[Stored dataset items]
- Opening Delimiter -

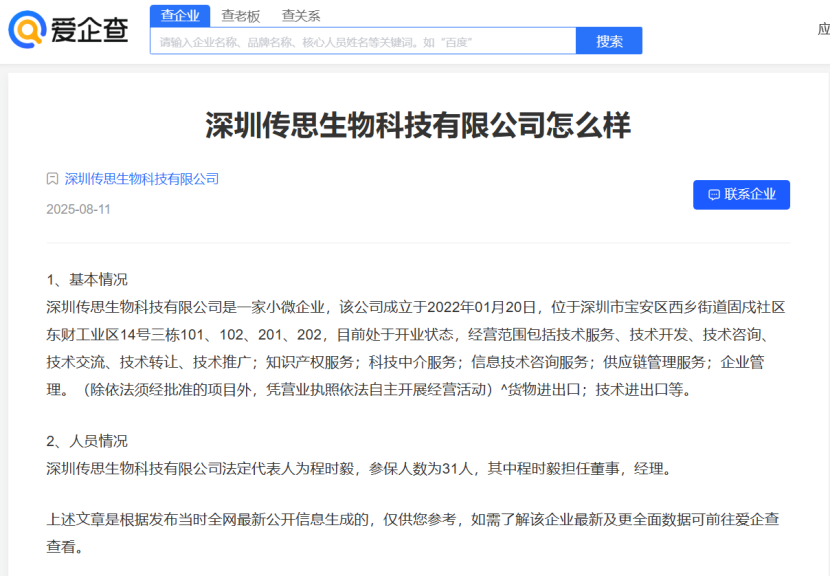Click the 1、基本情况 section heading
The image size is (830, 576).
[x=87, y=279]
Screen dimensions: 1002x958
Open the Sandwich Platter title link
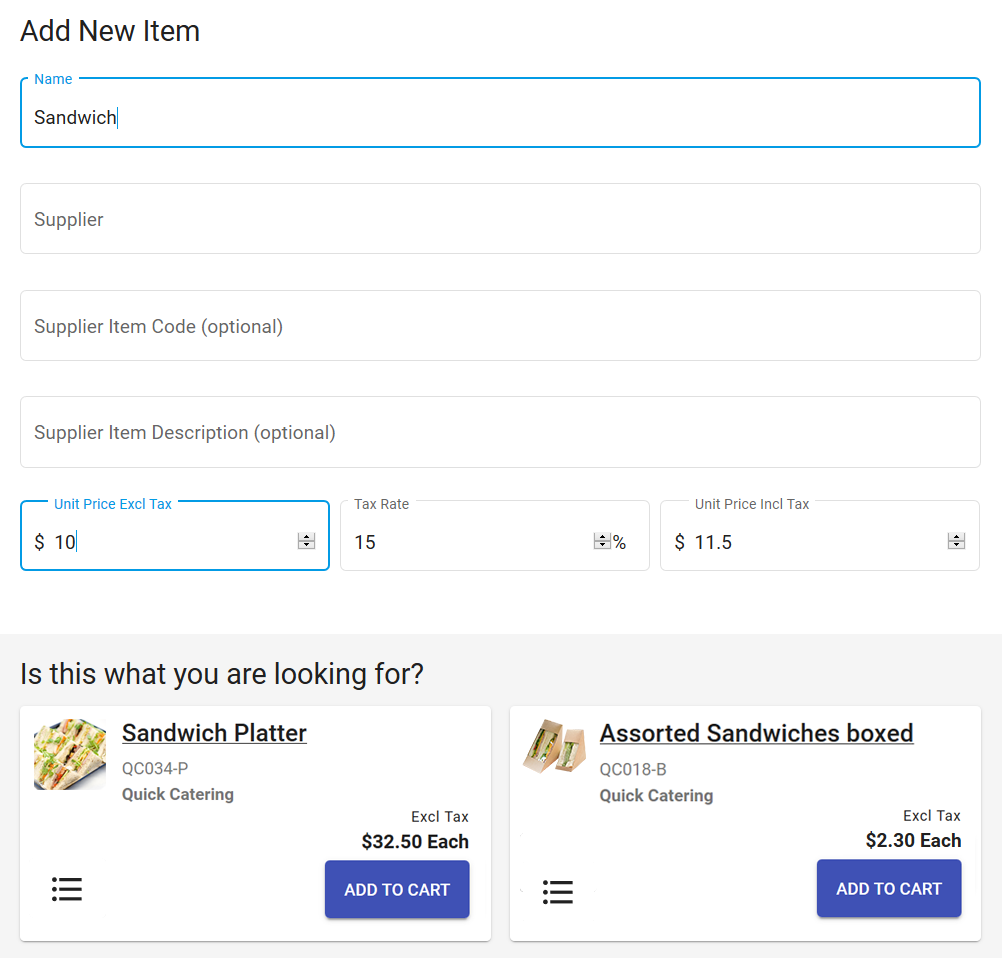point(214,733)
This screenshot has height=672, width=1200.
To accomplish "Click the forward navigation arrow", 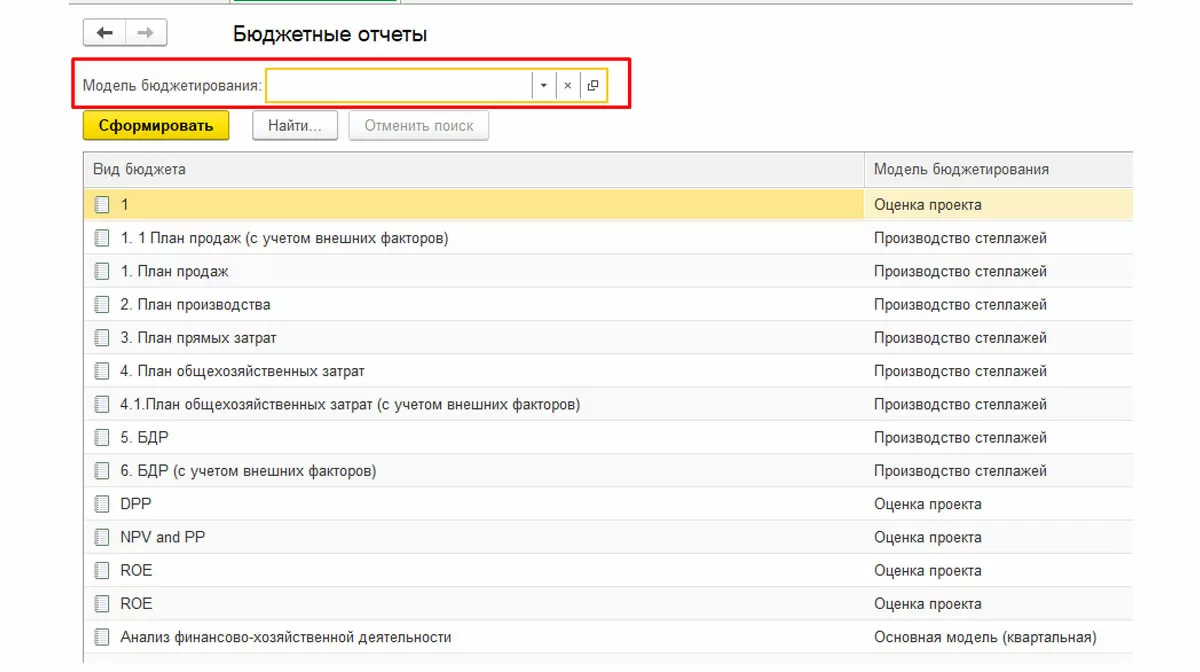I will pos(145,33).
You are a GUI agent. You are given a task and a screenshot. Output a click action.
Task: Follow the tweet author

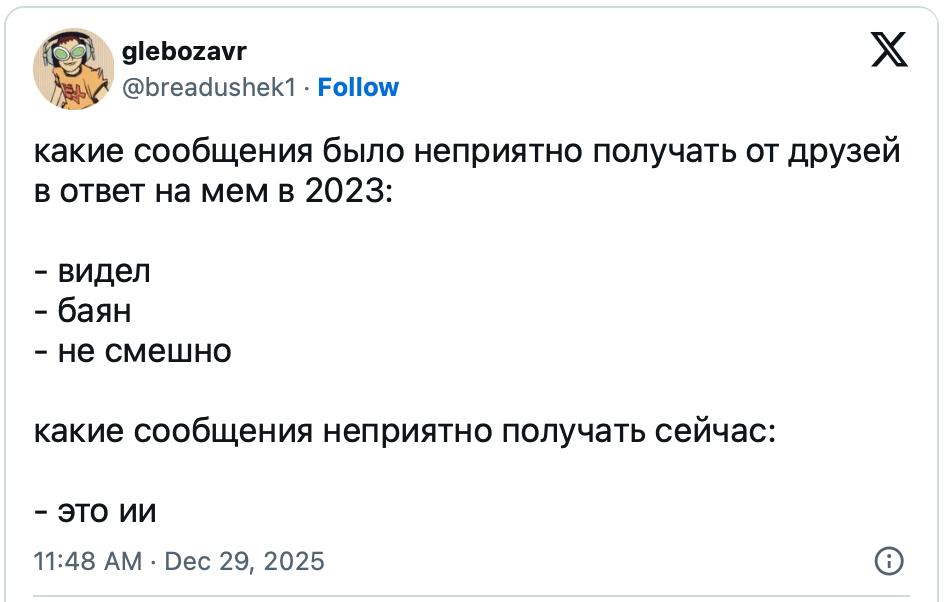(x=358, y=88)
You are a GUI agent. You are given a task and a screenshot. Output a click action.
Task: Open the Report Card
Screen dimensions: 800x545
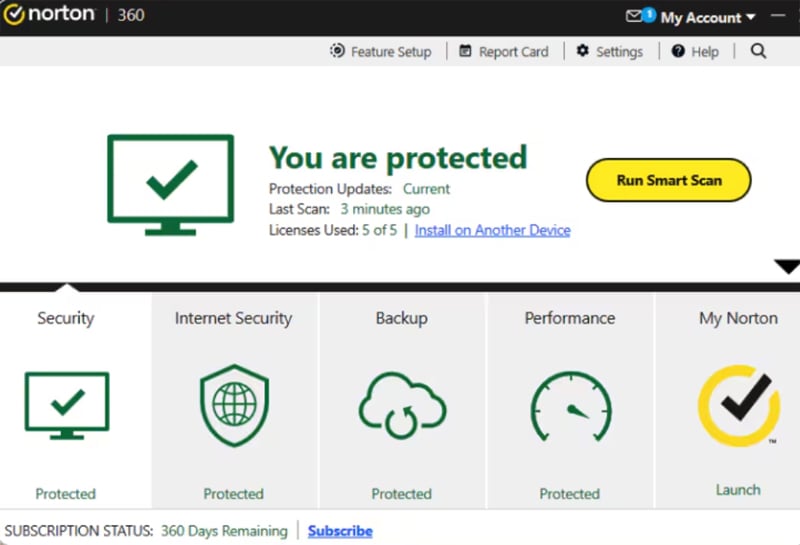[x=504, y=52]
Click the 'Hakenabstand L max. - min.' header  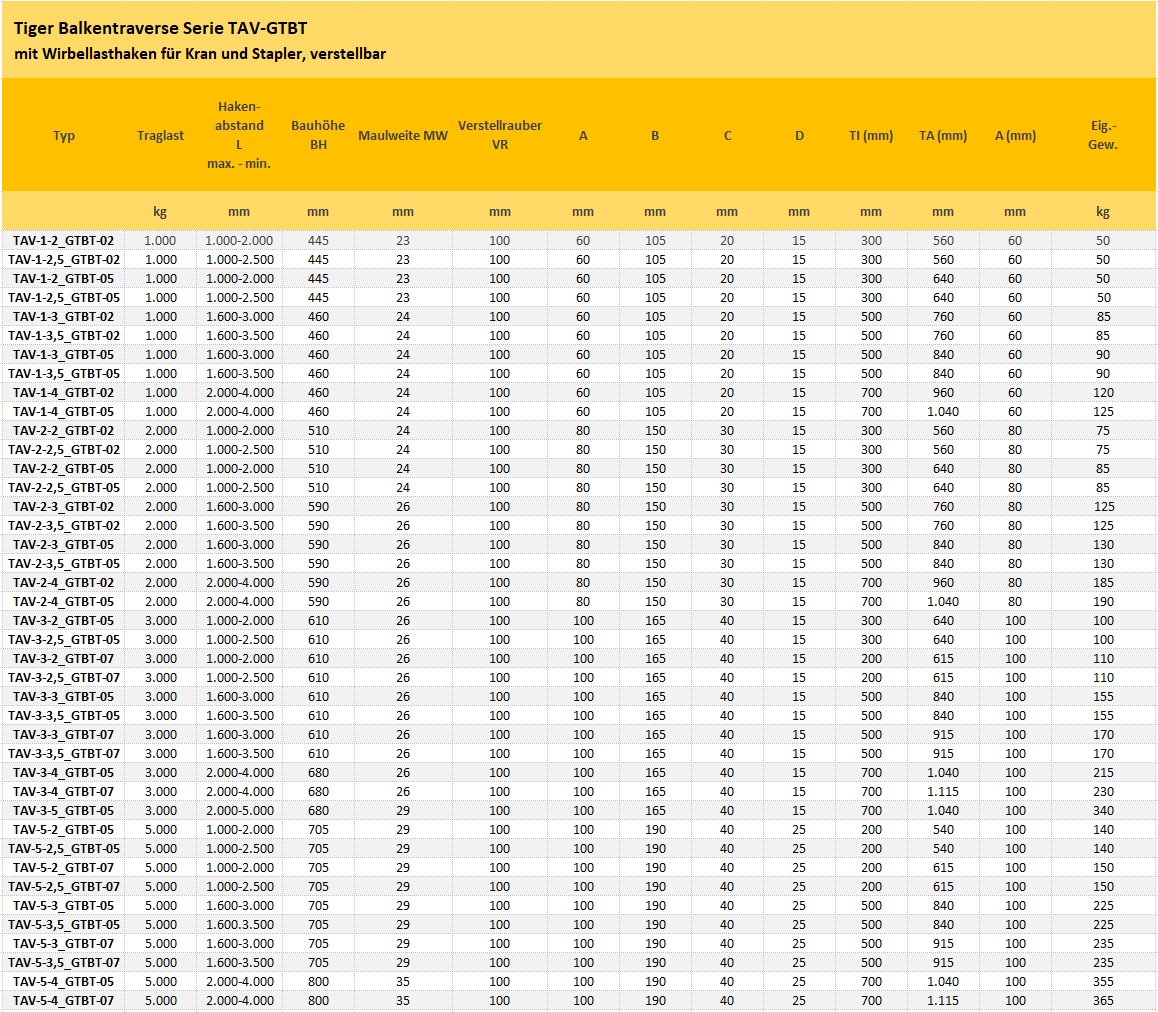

- Closing Delimiter -

Every line from the one that holds "Task: Follow the tweet author" to the last line of the records above goes into the answer, exactly as written; nothing else does, and no picture does either.

Written solution –
Task: Follow the tweet author

(x=358, y=88)
You are a GUI agent. You are given a task and a screenshot. Output a click action.
Task: Open the Report Card
Screen dimensions: 800x545
[x=504, y=52]
Click the 'Hakenabstand L max. - min.' header  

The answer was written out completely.